- _Texte_:
• • • • •
De futurs grands donateurs à séduire
Un transfert de richesses sans précédent au Canada se profile à l’horizon avec des sommes astronomiques qui s’apprêtent à passer d’une génération à l’autre. Mais c’est maintenant qu’il faut s’activer pour permettre aux organisations de pleinement profiter de ce beau potentiel en matière de dons planifiés.
On parle d’un gigantesque transfert de richesses intergénérationnel comme on n’en a jamais vu. D’après l’Institut canadien des comptables agréés (CPA Canada), pas moins de mille milliards de dollars seront prochainement légués par les baby-boomers à leurs héritiers des générations X et Y. Des descendants qui, pour beaucoup, ont été sensibilisés aux enjeux sociaux et environnementaux dès leur plus jeune âge, et qui sont appelés à devenir — on le souhaite — de futurs grands donateurs.
« Ce transfert va bénéficier à des générations qui ont le goût de changer le monde et de l’améliorer », confie Daniel H. Lanteigne, viceprésident au talent, stratégie et impact au sein du cabinet BNP Performance philanthropique. Avec cette vague sans précédent qui se prépare à déferler sur le Canada d’ici 2026, il apparaît primordial de sensibiliser dès aujourd’hui ces potentiels donateurs à la philanthropie. Et ce, même s’ils n’en sont pas encore à penser frapper chez le notaire pour faire leur testament.
Agir en amont
« Approcher des millénariaux pour parler de dons planifiés, on peut trouver ça un peu loufoque au premier abord. Mais il ne s’agit pas de venir leur parler de don testamentaire », poursuit M. Lanteigne. « Il faut commencer à séduire la prochaine génération, à leur présenter ce qu’est la philanthropie, parce que les sollicitations pour des dons planifiés fonctionnent bien si on établit un lien de confiance dans le temps. C’est précisément ce lien de confiance qui est au coeur de la philanthropie. »
• • • • •
- _Données fournies_:

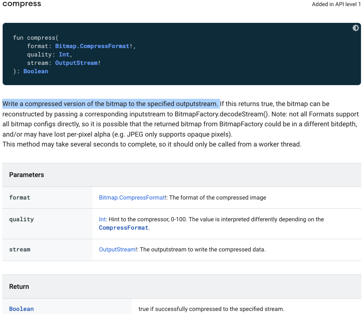Viewport: 364px width, 314px height.
Task: Click the compress method heading
Action: coord(22,4)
• • • • •
- _Consigne_:
Condensez en deux phrases le paragraphe du texte qui commence par « On parle d’un gigantesque transfert », en conservant ses faits essentiels.

- _Réponse attendue_:
Selon l’Institut canadien des comptables agréés (CPA Canada), les baby-boomers légueront prochainement pas moins de mille milliards de dollars à leurs héritiers des générations X et Y, un transfert de richesses intergénérationnel sans précédent. Beaucoup de ces descendants, sensibilisés dès leur plus jeune âge aux enjeux sociaux et environnementaux, sont appelés à devenir, on l’espère, de futurs grands donateurs.